▸ OBJECTIVE:
Copy out the records below word for word, starting with the line that contains "Tap the Wi-Fi" and going on through the line that contains "1280x688 pixels. At".

▸ DATA SHOWN:
■ ■ ■ ■

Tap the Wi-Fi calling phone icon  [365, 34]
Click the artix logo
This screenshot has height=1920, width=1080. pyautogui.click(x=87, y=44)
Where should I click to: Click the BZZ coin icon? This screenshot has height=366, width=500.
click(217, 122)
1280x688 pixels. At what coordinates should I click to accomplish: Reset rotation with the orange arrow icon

■ ■ ■ ■

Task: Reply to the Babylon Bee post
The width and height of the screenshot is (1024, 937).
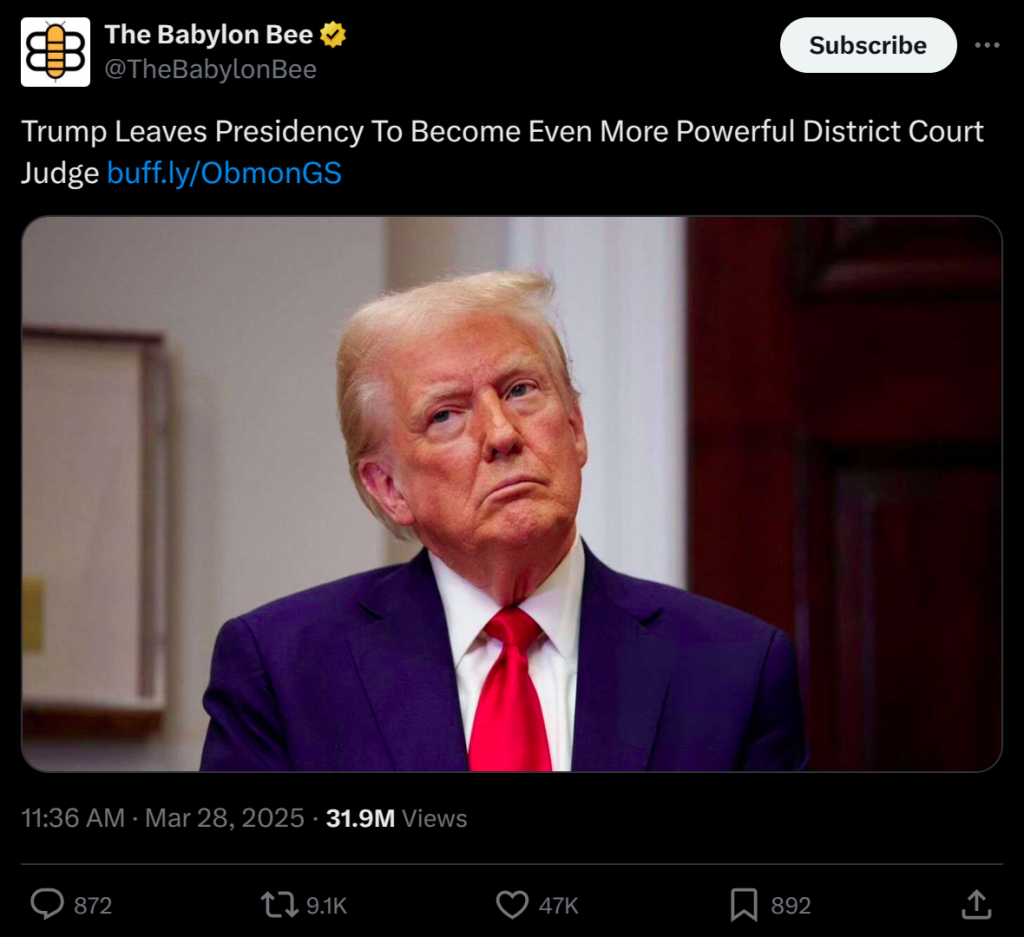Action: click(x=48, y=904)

■ ■ ■ ■

▸ SOLVED EXERCISE:
Tap the Wi-Fi calling phone icon  [365, 34]
Click the artix logo
This screenshot has height=1920, width=1080. pyautogui.click(x=87, y=44)
Where should I click to: Click the BZZ coin icon? This screenshot has height=366, width=500.
click(217, 122)
1280x688 pixels. At what coordinates should I click to accomplish: Reset rotation with the orange arrow icon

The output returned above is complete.